If we don't have any real use case, I suggest to always require a
checkpoint.

> Let's repeat the full backup (reusing the same
> backup.xml from before), but this time, we'll add a new parameter, a
> second XML file for describing the checkpoint we want to create.
>
> Actually, it was easy enough to get virsh to write the XML for me
> (because it was very similar to existing code in virsh that creates XML
> for snapshot creation):
>
> $ $virsh checkpoint-create-as --print-xml $dom check1 testing \
>     --diskspec sdc --diskspec sdd | tee check1.xml
> <domaincheckpoint>
>    <name>check1</name>
>

We should use an id, not a name, even of name is name is also unique like
in most libvirt apis.

In RHV we will use always use a UUID for this.

>    <description>testing</description>
>    <disks>
>      <disk name='sdc'/>
>      <disk name='sdd'/>
>    </disks>
> </domaincheckpoint>
>
> I had to supply two --diskspec arguments to virsh to select just the two
> qcow2 disks that I am using in my example (rather than every disk in the
> domain, which is the default when <disks> is not present).
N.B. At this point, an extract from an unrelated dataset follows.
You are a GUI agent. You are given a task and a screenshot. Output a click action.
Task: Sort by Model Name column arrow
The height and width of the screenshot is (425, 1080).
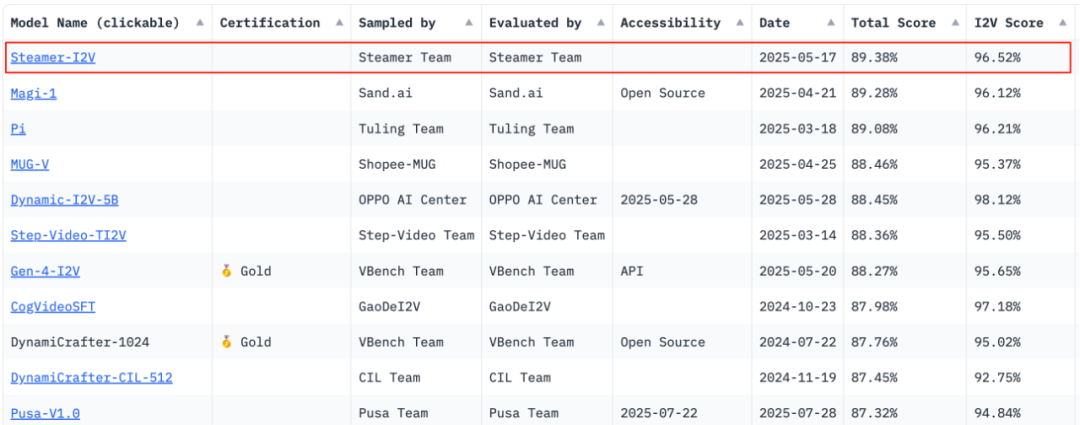point(198,22)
So <disks /> is valid configuration, selecting all disks, or not having
"disks" element
selects all disks?

> I also picked
> a name (mandatory) and description (optional) to be associated with the
> checkpoint.
>
> The backup.xml file that we plan to reuse still mentions scratch1.img
> and scratch2.img as files needed for staging the pull request. However,
> any contents in those files could interfere with our second backup
> (after all, every cluster written into that file from the first backup
> represents a point in time that was frozen at the first backup; but our
> second backup will want to read the data as the guest sees it now rather
> than what it was at the first backup), so we MUST regenerate the scratch
> files. (Perhaps I should have just deleted them at the end of example 1
> in my previous email, had I remembered when typing that mail).
>
> $ $qemu_img create -f qcow2 -b $orig1 -F qcow2 scratch1.img
> $ $qemu_img create -f qcow2 -b $orig2 -F qcow2 scratch2.img
>
> Now, to begin the full backup and create a checkpoint at the same time.
> Also, this time around, it would be nice if the guest had a chance to
> freeze I/O to the disks prior to the point chosen as the checkpoint.
> Assuming the guest is trusted, and running the qemu guest agent (qga),
> we can do that with:
>
> $ $virsh fsfreeze $dom
> $ $virsh backup-begin $dom backup.xml check1.xml
> Backup id 1 started
> backup used description from 'backup.xml'
> checkpoint used description from 'check1.xml'
> $ $virsh fsthaw $dom
>

Great, this answer my (unsent) question about freeze/thaw from part 1 :-)

>
> and eventually, we may decide to add a VIR_DOMAIN_BACKUP_BEGIN_QUIESCE
> flag to combine those three steps into a single API (matching what we've
> done on some other existing API).  In other words, the sequence of QMP
> operations performed during virDomainBackupBegin are quick enough that
> they won't stall a freeze operation (at least Windows is picky if you
> stall a freeze operation longer than 10 seconds).
>

We use fsFreeze/fsThaw directly in RHV since we need to support external
snapshots (e.g. ceph), so we don't need this functionality, but it sounds
good
idea to make it work like snapshot.

>
> The tweaked $virsh backup-begin now results in a call to:
>   virDomainBackupBegin(dom, "<domainbackup ...>",
>     "<domaincheckpoint ...", 0)
> and in turn libvirt makes a similar sequence of QMP calls as before,
> with a slight modification in the middle:
> {"execute":"nbd-server-start",...
> {"execute":"blockdev-add",...
>

This does not work yet for network disks like "rbd" and "glusterfs"
does it mean that they will not be supported for backup?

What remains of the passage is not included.